Procuradorias apontaram que fabricante de artigos de luxo seria devedora contumaz
A Justiça do Rio de Janeiro instaurou processo de falência contra o Grupo Victor Hugo, fabricante de bolsas e artigos de luxo em couro, a pedido da Procuradoria-Geral da Fazenda Nacional (PGFN) em conjunto com a Procuradoria Geral do Estado do Rio de Janeiro (PGE-RJ). A dívida fiscal da empresa é de cerca de R$ 1,2 bilhão. Com a decisão, foi aberto prazo de dez dias para ele se manifestar, sob pena de decretação de falência.
Desse valor, seriam quase R$ 900 milhões devidos para a União e R$ 355 milhões para o Estado do Rio. Segundo as procuradorias, a atuação da fabricante se encaixa na condição de devedor contumaz. Isso porque usaria a “inadimplência deliberada” e a “blindagem patrimonial como estratégia de negócio”.

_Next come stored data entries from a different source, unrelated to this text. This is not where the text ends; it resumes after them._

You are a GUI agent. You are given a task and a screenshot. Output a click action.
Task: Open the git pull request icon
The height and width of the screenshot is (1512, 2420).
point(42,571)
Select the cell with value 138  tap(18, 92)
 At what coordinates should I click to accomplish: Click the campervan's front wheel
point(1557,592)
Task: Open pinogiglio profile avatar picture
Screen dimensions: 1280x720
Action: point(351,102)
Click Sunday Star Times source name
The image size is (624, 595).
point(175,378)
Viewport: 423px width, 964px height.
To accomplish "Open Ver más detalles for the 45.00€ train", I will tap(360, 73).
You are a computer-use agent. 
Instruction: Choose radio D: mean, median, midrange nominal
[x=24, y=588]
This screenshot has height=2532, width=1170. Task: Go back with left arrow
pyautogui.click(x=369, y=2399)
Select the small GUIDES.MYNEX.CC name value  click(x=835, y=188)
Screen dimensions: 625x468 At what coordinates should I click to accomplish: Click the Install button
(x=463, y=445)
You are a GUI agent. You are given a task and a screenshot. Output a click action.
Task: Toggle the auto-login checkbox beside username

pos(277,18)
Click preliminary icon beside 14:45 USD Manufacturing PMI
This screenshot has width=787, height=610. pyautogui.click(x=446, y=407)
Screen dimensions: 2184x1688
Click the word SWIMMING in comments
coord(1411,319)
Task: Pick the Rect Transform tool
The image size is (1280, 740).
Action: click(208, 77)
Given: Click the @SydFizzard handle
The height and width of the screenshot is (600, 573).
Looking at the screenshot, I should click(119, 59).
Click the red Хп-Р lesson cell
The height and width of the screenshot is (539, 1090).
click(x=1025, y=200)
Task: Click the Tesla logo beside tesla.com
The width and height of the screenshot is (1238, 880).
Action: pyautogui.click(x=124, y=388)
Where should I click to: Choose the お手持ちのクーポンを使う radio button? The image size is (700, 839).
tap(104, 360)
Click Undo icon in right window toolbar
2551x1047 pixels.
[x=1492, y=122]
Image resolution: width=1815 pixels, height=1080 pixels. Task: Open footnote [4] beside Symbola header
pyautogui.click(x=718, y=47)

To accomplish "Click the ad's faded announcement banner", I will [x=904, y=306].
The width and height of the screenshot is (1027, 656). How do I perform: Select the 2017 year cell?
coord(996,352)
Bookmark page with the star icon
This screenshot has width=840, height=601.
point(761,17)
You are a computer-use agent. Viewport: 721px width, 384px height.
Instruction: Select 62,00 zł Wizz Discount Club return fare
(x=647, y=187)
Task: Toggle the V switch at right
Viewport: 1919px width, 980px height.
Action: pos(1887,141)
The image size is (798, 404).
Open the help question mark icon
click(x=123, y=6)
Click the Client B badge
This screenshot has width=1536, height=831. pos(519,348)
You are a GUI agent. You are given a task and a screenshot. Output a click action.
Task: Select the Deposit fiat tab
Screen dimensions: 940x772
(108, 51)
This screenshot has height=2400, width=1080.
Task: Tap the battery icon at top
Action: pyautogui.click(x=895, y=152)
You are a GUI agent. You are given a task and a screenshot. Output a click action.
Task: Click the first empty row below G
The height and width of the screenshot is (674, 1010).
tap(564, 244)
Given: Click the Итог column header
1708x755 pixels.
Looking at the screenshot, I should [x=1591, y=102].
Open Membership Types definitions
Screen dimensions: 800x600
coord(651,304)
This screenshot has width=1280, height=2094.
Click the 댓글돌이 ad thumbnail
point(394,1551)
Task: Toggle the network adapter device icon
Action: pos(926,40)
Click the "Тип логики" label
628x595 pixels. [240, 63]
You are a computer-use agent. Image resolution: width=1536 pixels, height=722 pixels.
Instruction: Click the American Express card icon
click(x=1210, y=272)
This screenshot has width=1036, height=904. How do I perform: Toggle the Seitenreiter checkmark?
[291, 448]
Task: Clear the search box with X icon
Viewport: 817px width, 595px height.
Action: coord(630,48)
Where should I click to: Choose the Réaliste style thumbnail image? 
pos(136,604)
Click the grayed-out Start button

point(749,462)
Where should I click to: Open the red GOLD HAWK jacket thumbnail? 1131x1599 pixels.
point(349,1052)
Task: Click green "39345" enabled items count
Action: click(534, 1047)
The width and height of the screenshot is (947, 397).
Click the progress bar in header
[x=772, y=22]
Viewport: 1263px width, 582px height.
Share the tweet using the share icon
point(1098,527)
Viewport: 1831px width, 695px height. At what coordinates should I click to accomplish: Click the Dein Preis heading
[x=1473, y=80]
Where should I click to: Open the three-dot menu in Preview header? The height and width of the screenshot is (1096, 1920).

No pedido, as procuradorias estadual e federal apontaram um esquema sofisticado de evasão de ativos. Nele, a marca “Victor Hugo” teria sido cedida a empresas offshore, sediadas em paraísos fiscais (Uruguai e Belize) e geridas por laranjas, que seriam pessoas usadas para ocultar a identidade do real beneficiário.
Também foi apontada a transferência simulada de parques industriais e fundos de comércio entre as empresas do grupo para ocultação de patrimônio. Em dezembro de 2025, por exemplo, o grupo tentou transferir ativos nacionais para uma entidade controlada por capital estrangeiro.